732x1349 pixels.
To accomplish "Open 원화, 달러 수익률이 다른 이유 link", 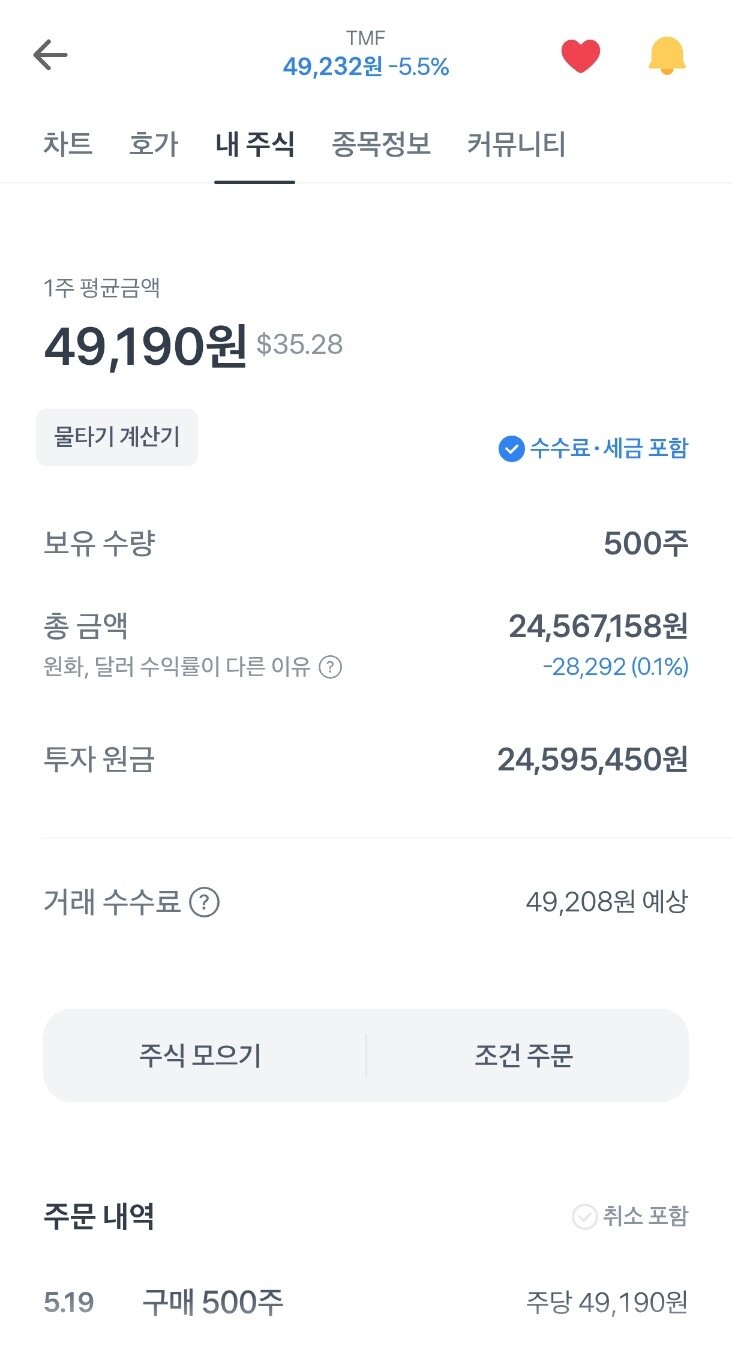I will (177, 667).
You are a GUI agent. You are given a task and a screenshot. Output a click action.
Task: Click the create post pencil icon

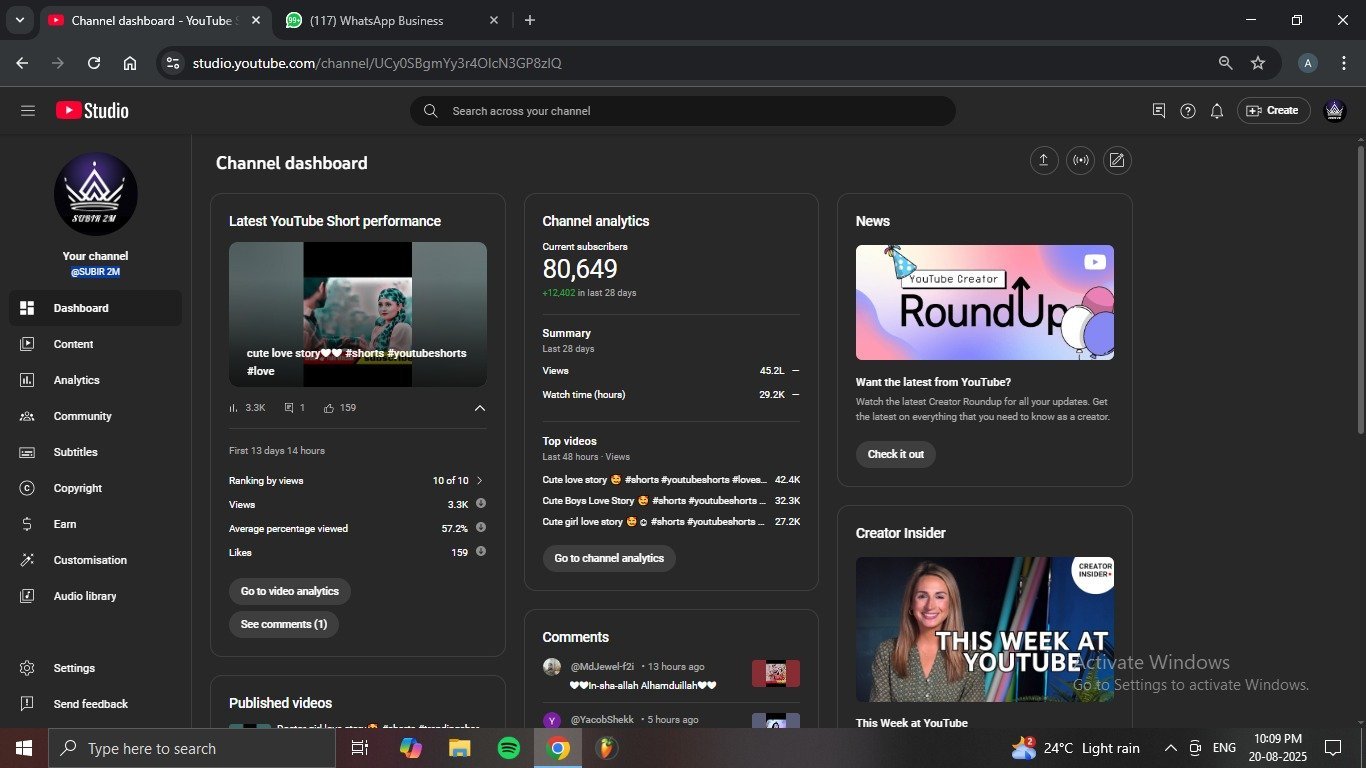(1117, 160)
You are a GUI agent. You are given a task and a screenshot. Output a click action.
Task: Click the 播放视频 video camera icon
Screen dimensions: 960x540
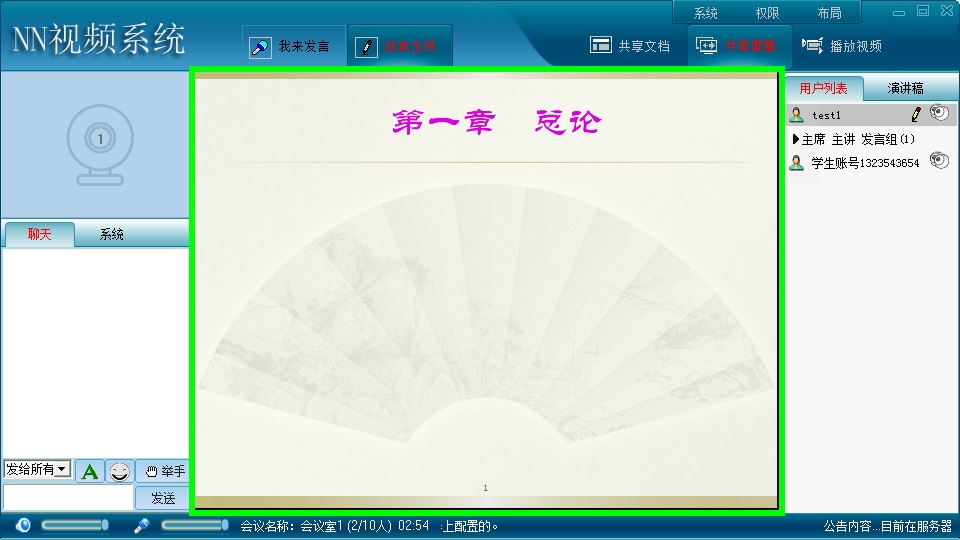(x=812, y=45)
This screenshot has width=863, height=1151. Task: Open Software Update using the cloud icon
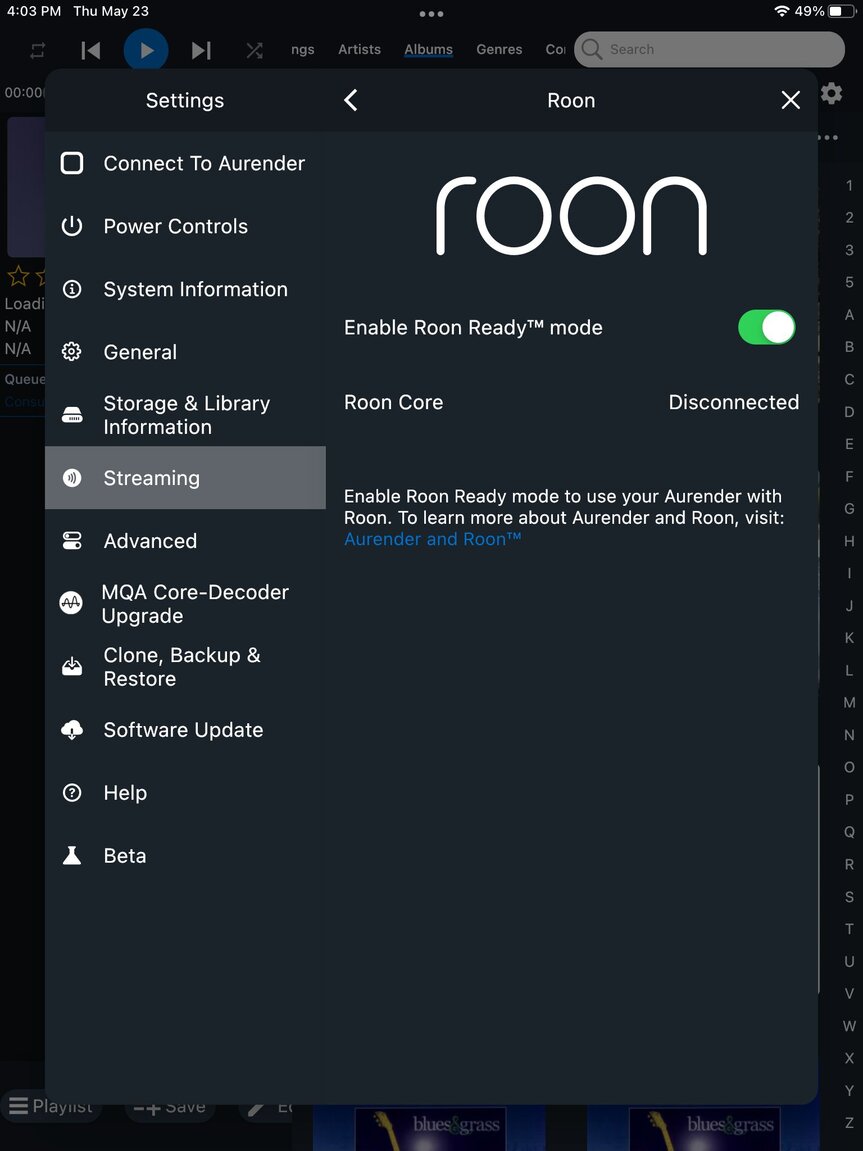[72, 730]
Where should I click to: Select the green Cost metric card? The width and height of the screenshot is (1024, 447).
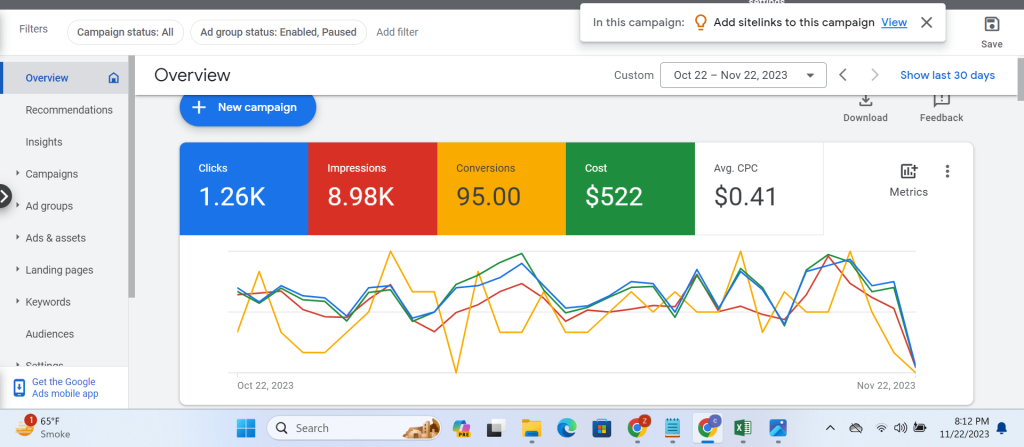630,188
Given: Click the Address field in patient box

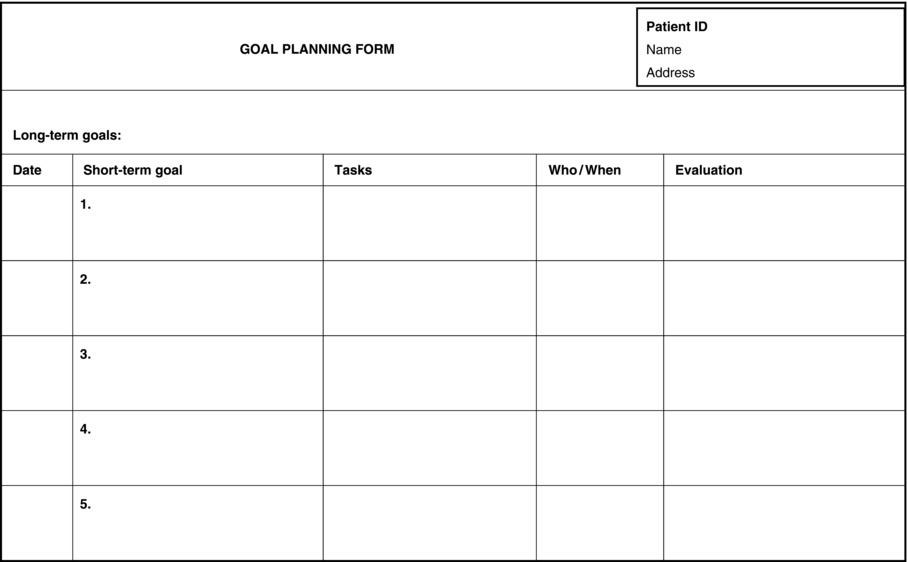Looking at the screenshot, I should pyautogui.click(x=670, y=73).

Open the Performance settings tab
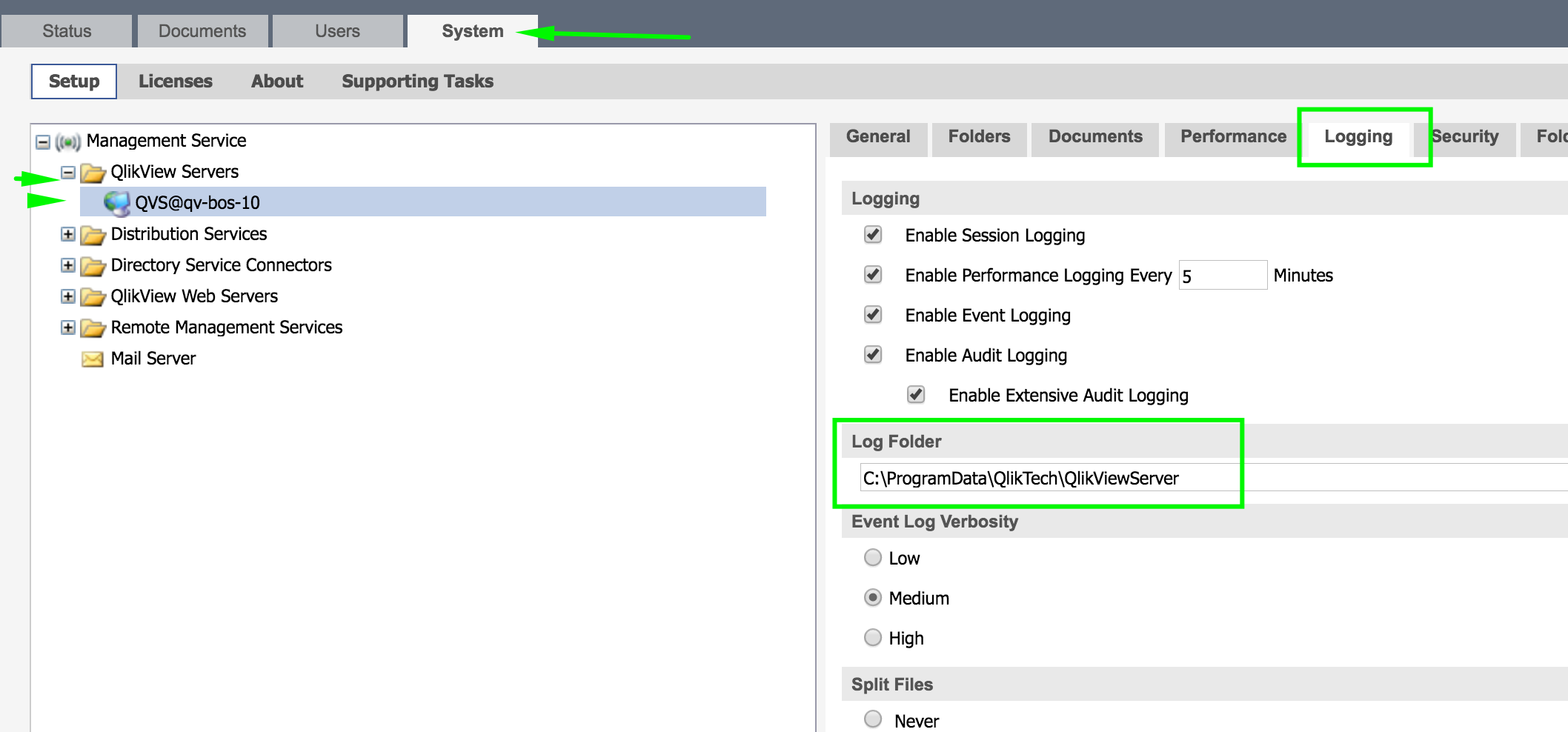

----

* [Your goal]
Would you copy the lines from the one holding "This screenshot has" down to the last line of the material, both included, exactly and with nothing added, skipping the pictures?

* [Response]
This screenshot has width=863, height=1151. Task: Open Software Update using the cloud icon
[72, 730]
Where should I click to: Select the green Cost metric card? The width and height of the screenshot is (1024, 447).
630,188
Given: Click the Address field in patient box

Looking at the screenshot, I should pyautogui.click(x=670, y=73).

Open the Performance settings tab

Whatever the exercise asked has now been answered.